#### TASK INSTRUCTIONS:
Copy the text lines of each row below word for word, leaving out the pictures.

#### EXERCISE DATA:
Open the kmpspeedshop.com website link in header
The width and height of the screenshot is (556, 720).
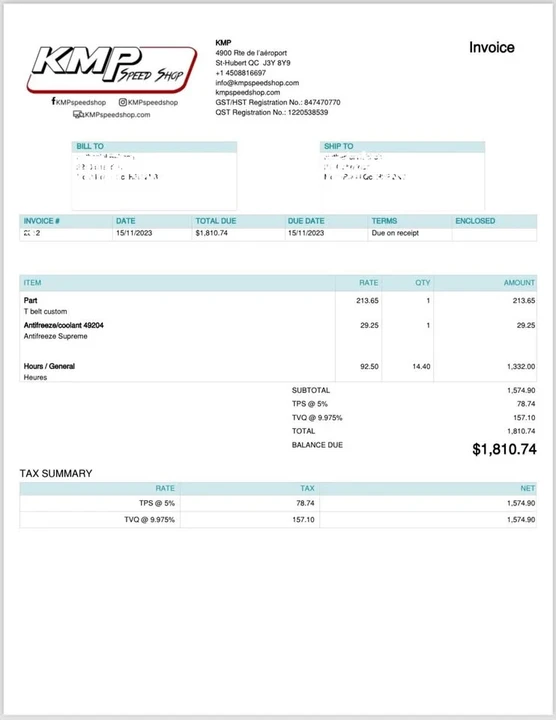247,92
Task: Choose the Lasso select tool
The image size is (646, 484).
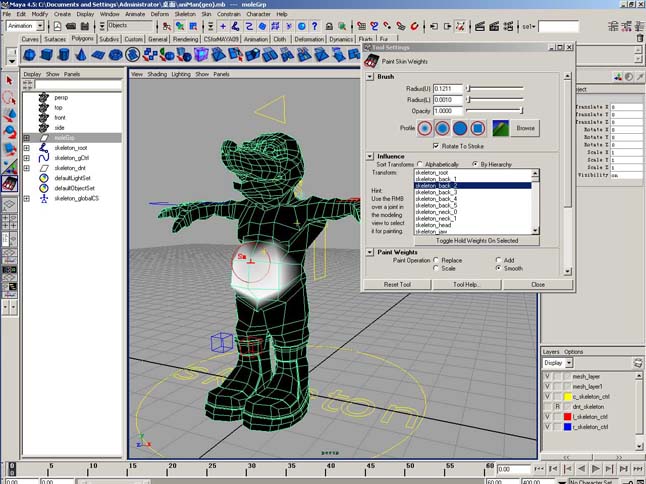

#### WRITTEN ANSWER:
Open the kmpspeedshop.com website link in header
The width and height of the screenshot is (556, 720).
247,92
Task: Choose the Lasso select tool
The image size is (646, 484).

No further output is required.